Mimmos Mixer ist halt ein bisschen größer als der in Mamas Küche. Mimmos Mixer mutet an wie eine Kreuzung aus Presslufthammer und Staubsauger. Groß ist das Ding, denn: Viel Eis braucht viel Mix, und mit dem normalen Handrührer würde Eismachen schnell zur Lebensaufgabe, was es — rein ideologisch gesehen — natürlich sowieso ist. Jede ‘Eisfamilie’ hat ihr ureigenes Rezept. Das Ganze ist — wir verstehen das — streng geheim.  Das Motto: Jeder macht seins. Und das Mimmo-Rezept reicht zurück nach Verona und in das Jahr 1938. Es gibt ein Wort  dafür: Tradition.

Zurück zum Mixer: Der muss halt groß und stark sein. Wer einen Keller ausschachtet, greift schließlich nicht zum Handspaten. Punkt. Die Damen sind beeindruckt. Was jetzt noch fehlt, ist der Zucker — und der kleine Unterschied. Der muss geheim bleiben. Tut er auch, Mimmo. „Kommt da jetzt noch Milch rein oder Sahne?“ wollen die Mädels wissen. Nein. Nix kommt da rein. Nur Erdbeeren. „Eis ist gesund“, sagt Mimmo. Und das Erdbeereis allemal. Viele Vitamine.

Voilà

Mimmo schüttet die Mischung in die Eismaschine. Jetzt ist es fast wie beim Waschen. Das Eis wird geschlagen, und wo Mamas Weiße die ‘Fernsehtrommel’ hat, gibt’s an Mimmos Maschine auch einen ‘Reingucker’. Aber wenn einer wie Mimmo seit 20 Jahren ‘in Eis macht’, muss er nirgendwo mehr hinsehen. Er muss auch nix mehr wiegen. 20 Jahre reichen für das perfekte Eisgefühl. Mimmo lässt den Mädels den Vortritt beim Gucker. „Und — was denkt ihr?“ „Sieht gut aus“, sagen die Mädels. Das findet Mimmo auch. Also: Raus mit dem Eis. Die Verkostung findet nur fürs Publikum statt. Mimmo muss nicht probieren, obwohl auch er ein Leckermaul ist.

Kindermund tut Wahrheit kund. Und was sagt die Assistenz: „Schmeckt cool.“ Na, das hätten wir auch so gewusst. Minus 16 bis minus 18 Grad — das ist die Eistemperatur. „Das schmeckt ganz doll nach Erdbeere“, ergänzen die Tester und würden gern noch einen Nachschlag verkosten, aber: Erst die Arbeit, dann der Genuss.

Banane

Es geht ans Bananeneis. 12 Krummfrüchte müssen die Damen von Schale und Fäden befreien. Zum Bananeneis — das lernen sie jetzt — gehört Milch. Wenn Milch und Banane (nur wörtlich, aber nicht sprichwörtlich) im Eimer sind, kommt wieder die Nummer mit dem Mixer. Jetzt müssen auch die Mädels ran. Rührend. Derweil reinigt Mimmo die Eismaschine. Zwei Sorten ohne Hausputz — von wegen.

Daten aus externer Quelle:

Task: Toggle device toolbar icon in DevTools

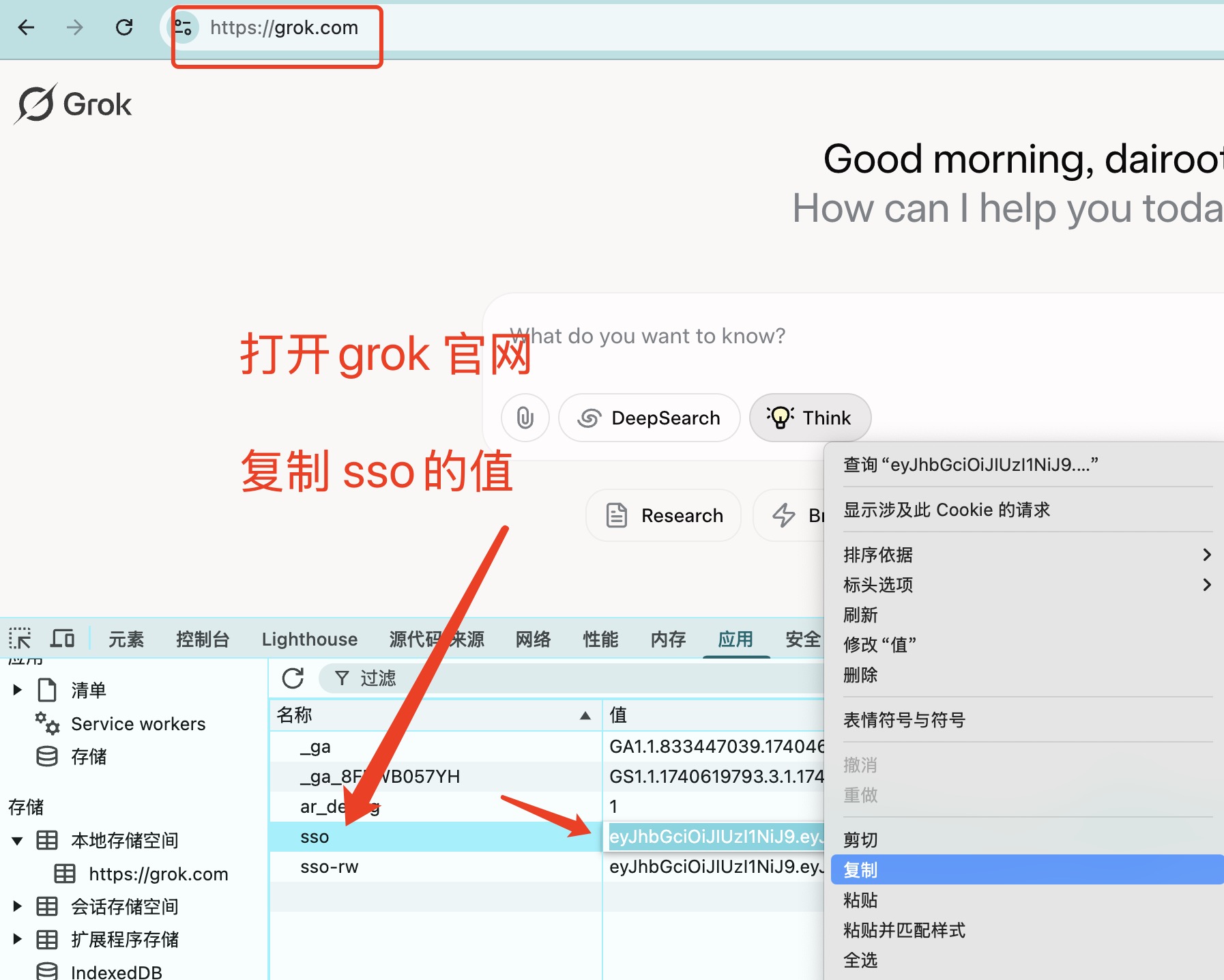Action: [x=63, y=639]
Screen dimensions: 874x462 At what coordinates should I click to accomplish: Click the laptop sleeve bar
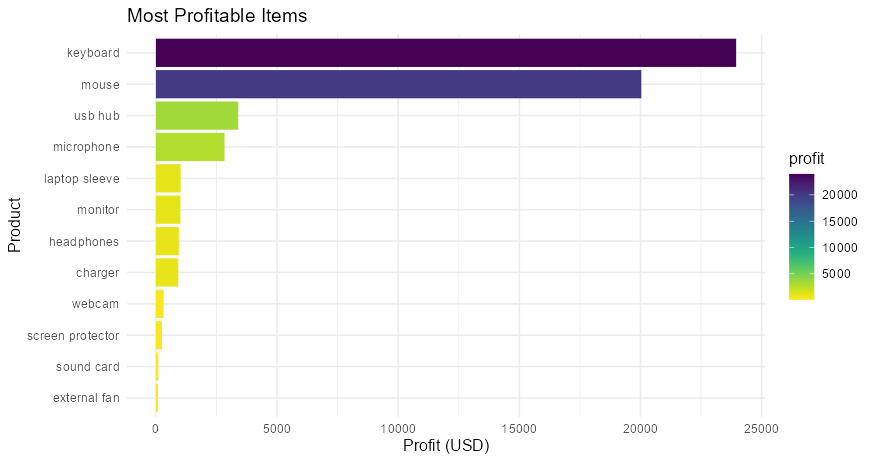(168, 178)
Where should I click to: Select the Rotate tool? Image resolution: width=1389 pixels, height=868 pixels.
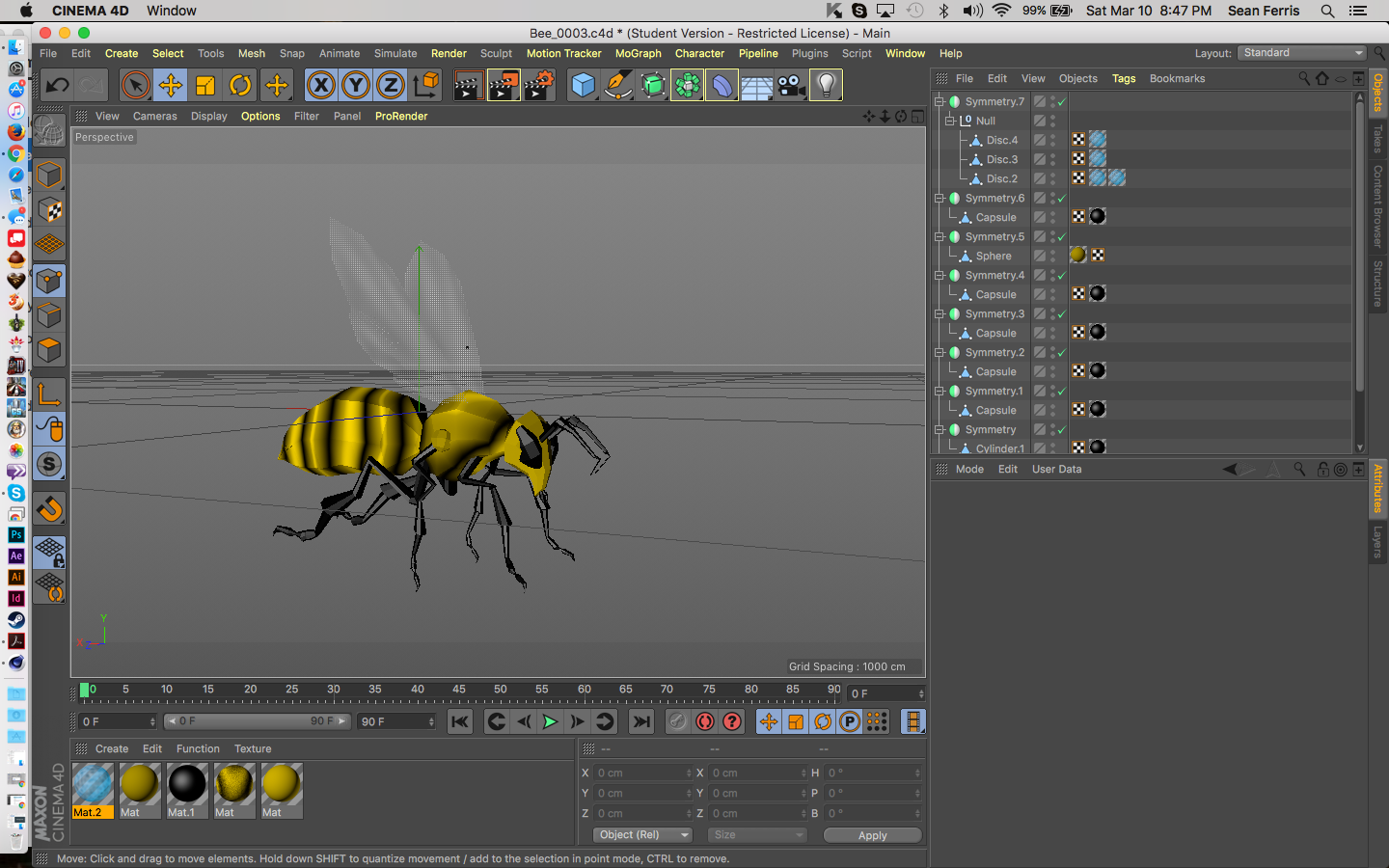pyautogui.click(x=240, y=85)
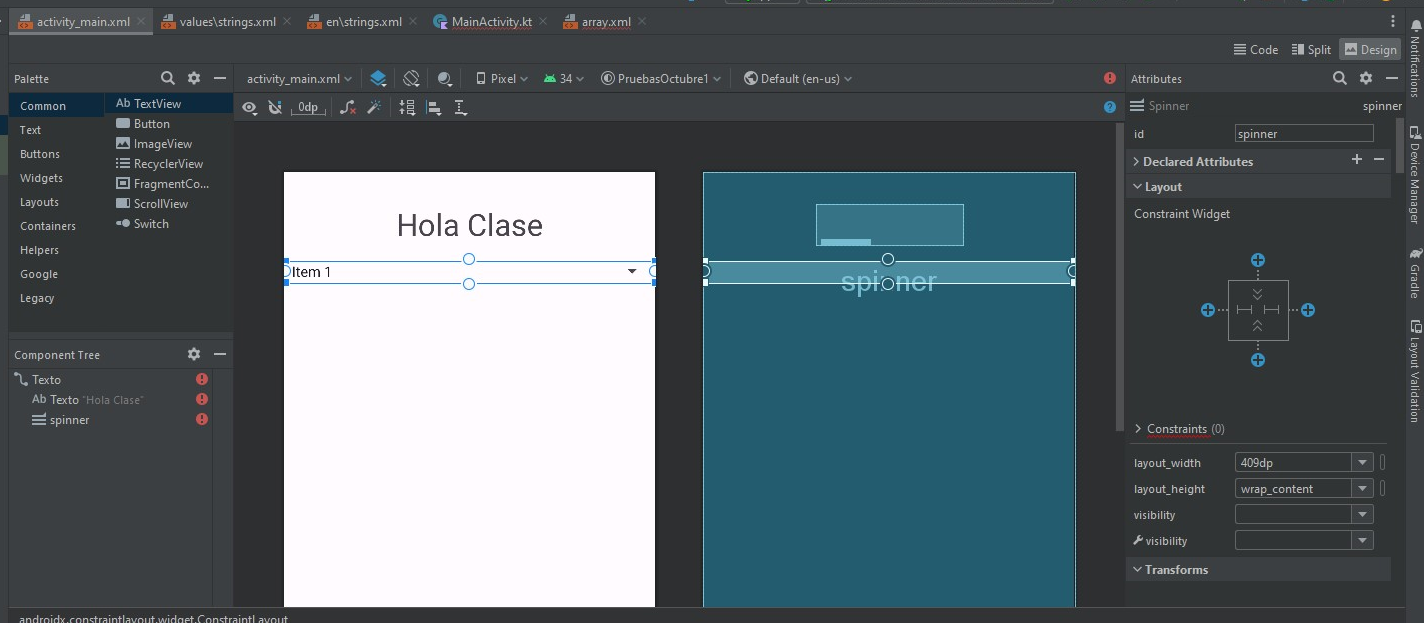Select the Widgets palette category

[x=41, y=178]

Die Mixerinnen gehen vor Mimmo über die Ziellinie. („Entweder du putzt gründlich, oder du kannst es vergessen.“)

Segui mi. Veni mi.

Es folgt: Die zweite Verkostung. Banane ohne Fehl und Tadel. Die Farbe: Cremig weiß.  Die Damen sind sich einig: Da hat man nach den Ferien was zu erzählen, wenn’s wieder in die Schule geht.

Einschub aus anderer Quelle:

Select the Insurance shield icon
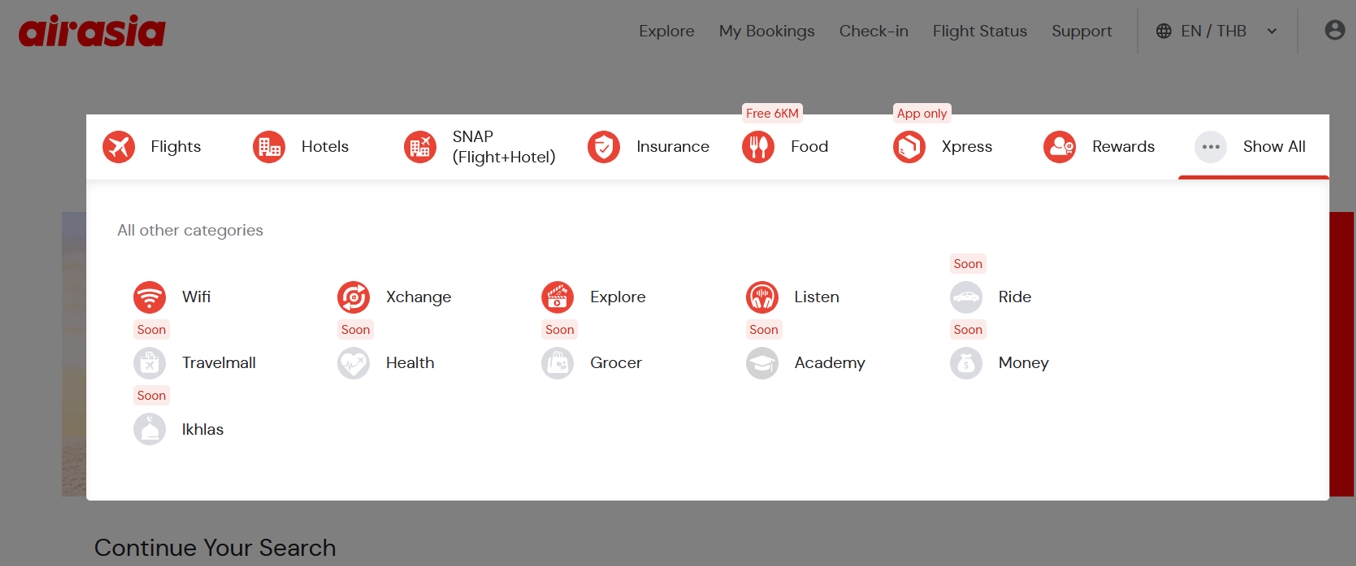 [604, 147]
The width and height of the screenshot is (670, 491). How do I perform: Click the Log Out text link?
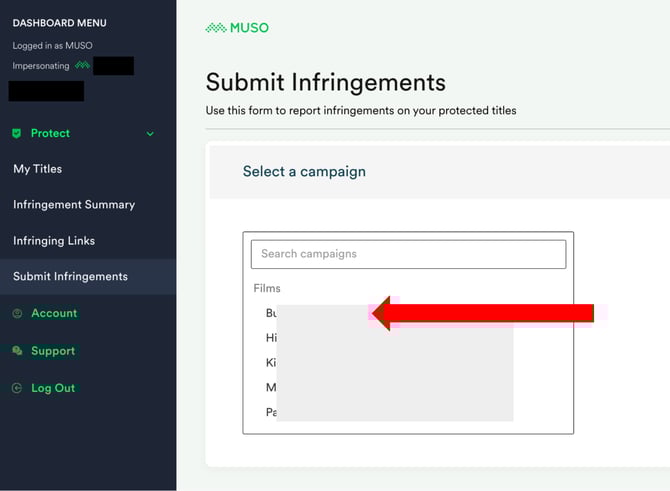tap(53, 388)
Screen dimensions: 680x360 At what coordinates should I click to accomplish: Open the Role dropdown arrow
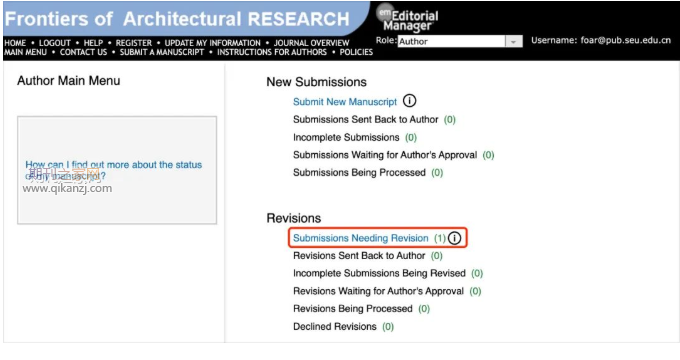click(513, 41)
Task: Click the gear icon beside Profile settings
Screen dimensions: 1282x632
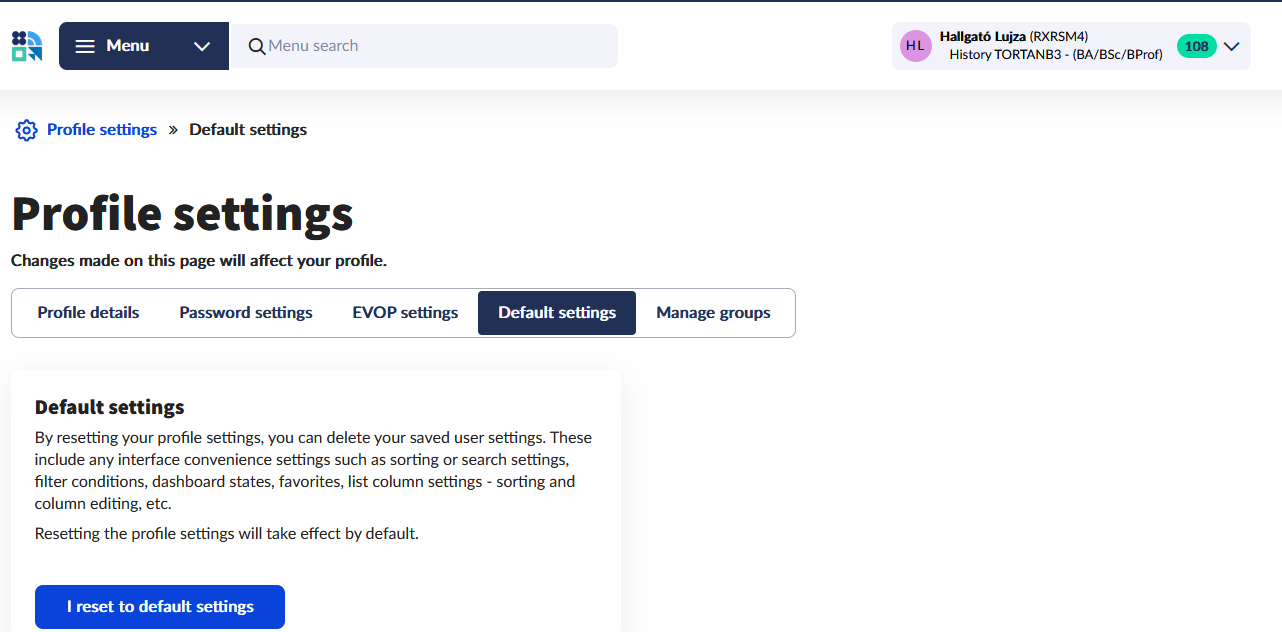Action: (26, 130)
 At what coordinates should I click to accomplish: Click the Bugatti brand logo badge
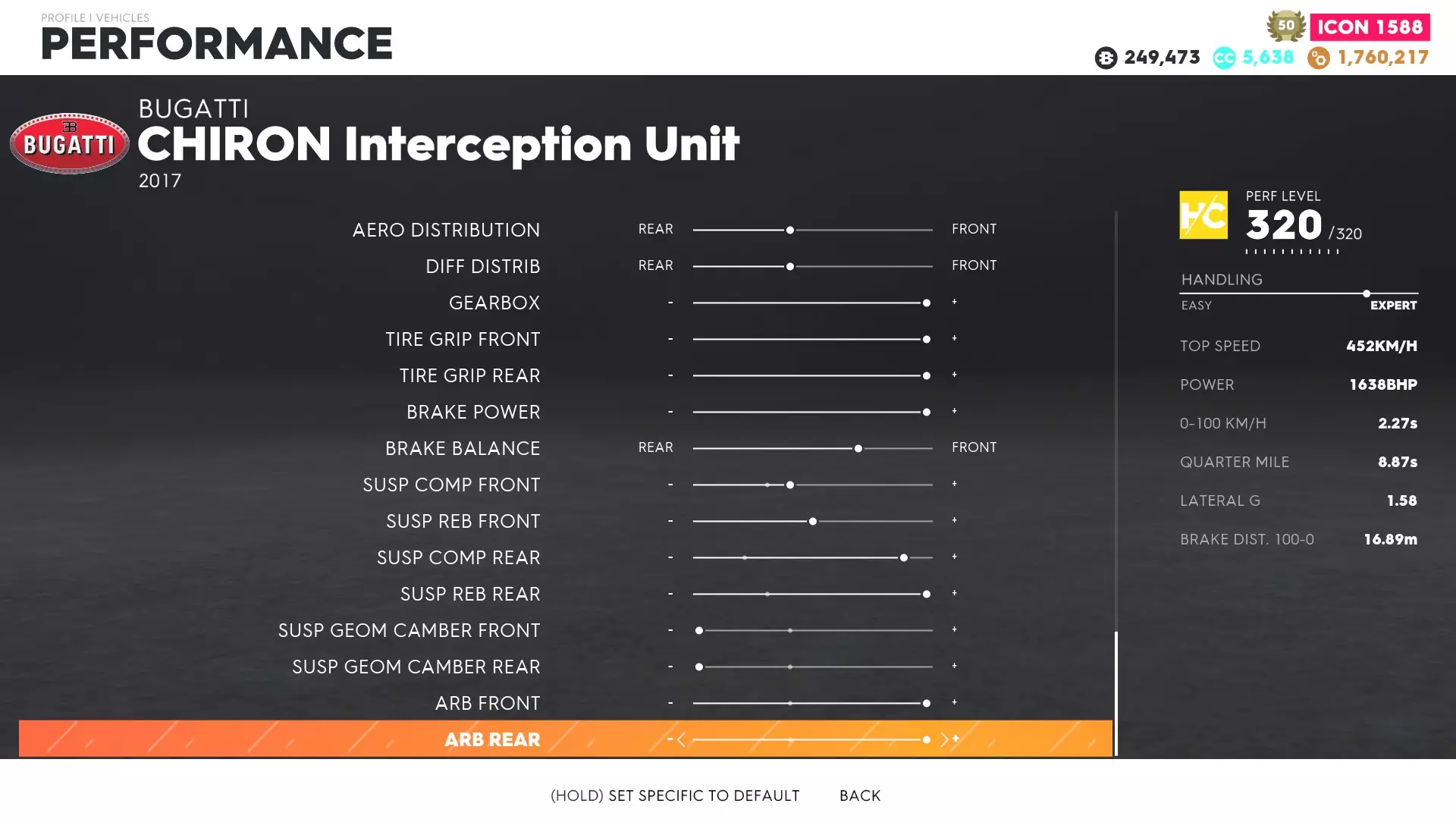[69, 143]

Lässt Mimmo denn — heute mal ausgenommen — auch andere das Eis machen. (Wenn Blicke töten könnten.) Die Regel: Segui mi. Veni mi. Frei übersetzt: Wenn du es nicht selber geregelt bekommst, verkauf den Laden. Verstanden.

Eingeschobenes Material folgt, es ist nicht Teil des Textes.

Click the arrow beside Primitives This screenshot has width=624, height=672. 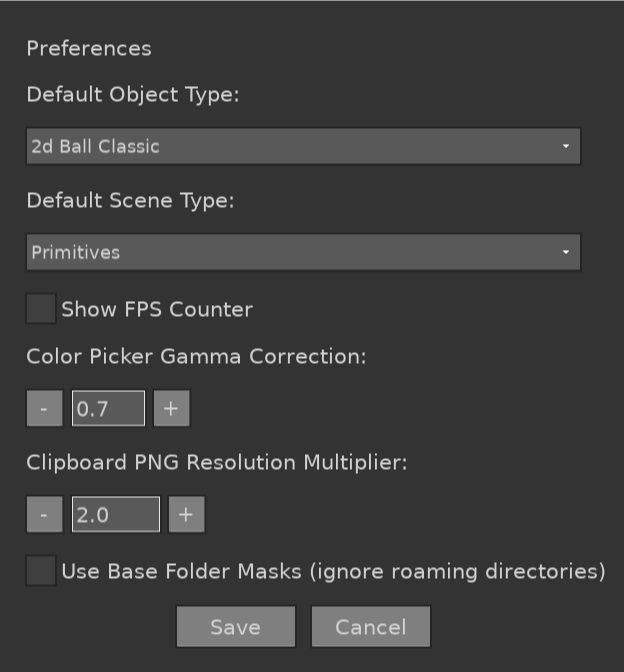(566, 252)
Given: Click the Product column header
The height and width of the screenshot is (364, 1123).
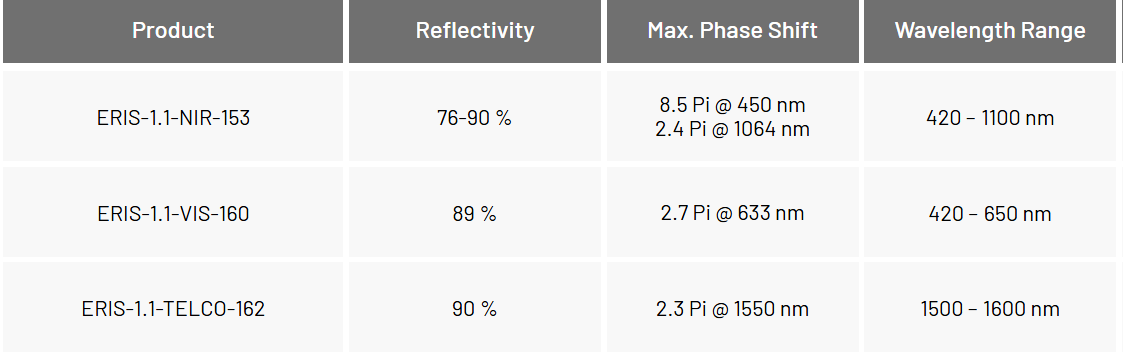Looking at the screenshot, I should (x=173, y=31).
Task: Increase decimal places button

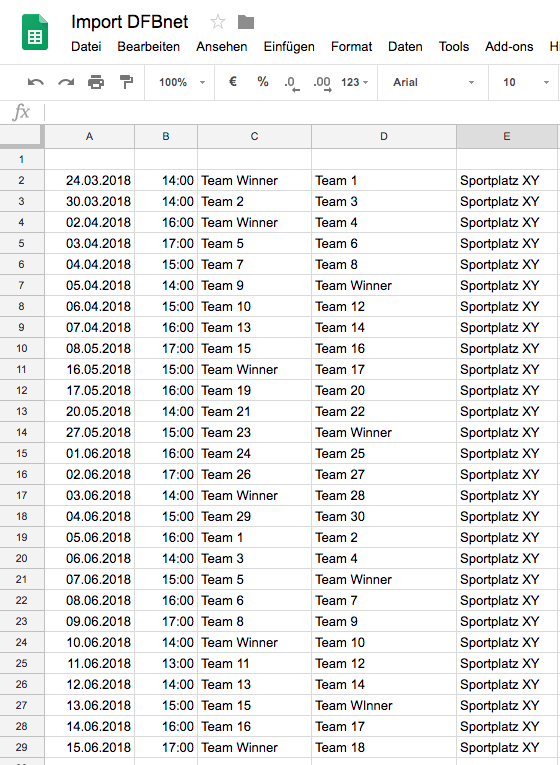Action: [x=322, y=83]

„Heißt du eigentlich nur Mimmo“, wollen die Mädels abschließend wissen. Nein. Mimmo ist hinten. Vorne steht Essabki.

Ach ja — noch eins: Beim nächsten Besuch werden die Mädels die Produktion überspringen und gleich mit dem Schlecken anfangen. Jetzt wissen sie ja, wie’s geht.